I don’t follow a diet. My food is French-English style food. I won’t touch any meat that is not from a butcher I know because whatever the hormones are and the treatment of animals is I’m not going to have anything to do with it. I place my vote with my fork. If I do eat meat, I go to Sanagans in Kensington Market, a tiny place with saw dust on the floor with guys who used to be chefs.
I was just in France and everything I cooked made me look like a genius because of the ingredients. I come back here and I look hopeless. Vegetables here at the average grocery have no taste, which means the nutritional value is faint. Taste is the mirror of the nutritional value in foods.

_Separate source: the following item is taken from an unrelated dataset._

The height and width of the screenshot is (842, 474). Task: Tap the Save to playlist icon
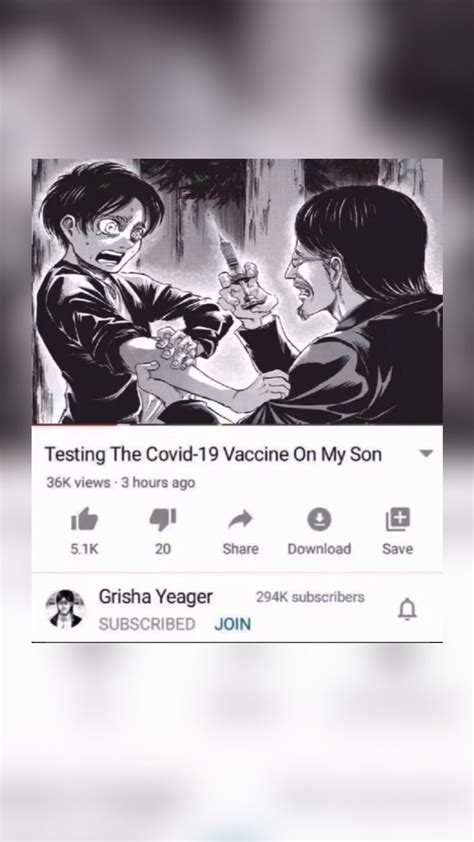(398, 519)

Often I don’t eat breakfast. I eat lunch, which is pastas or salads made up of leftovers. Dinner I take seriously. I make lots of vegetables and do fish with a lemon sauce. Once a week I make red lentil soup (see recipe); it’s so healthy, cheap, fast, and good. At dinner parties I make a big jug of mint tea and serve it with candied ginger. Desserts I don’t eat unless people are over for dinner. I love poached pear.
My temptation
I don’t have a single food that I eat too much. My original motivation I’ve always had energy to burn off. I’m physical. If I don’t do something every day my mind goes crazy, which is why I ran every day in my 20s. I stopped running when I moved to rural France and started walking. I thought I can do this forever. Then, in Paris, I started the Daily Method and it’s hard work that it becomes addictive. Once I get into a rhythm I have to fight myself not to do it. It can become a full-time job. In Toronto, a few years ago, a friend told me about Octopus Garden and when I walked in, I looked at everyone’s body and I thought, ‘wow, it’d be nice to have legs like that.’ I was socked at how nicely yoga shaped a body; it gives you a naturally-fit healthy look.
My anthem
Silence.
My challenge
The hardest thing to find in my life is routine. Ironically, yoga is the one thing I could do to give myself routine. I can only blame myself. How can I make yoga part of my life, but not my whole life?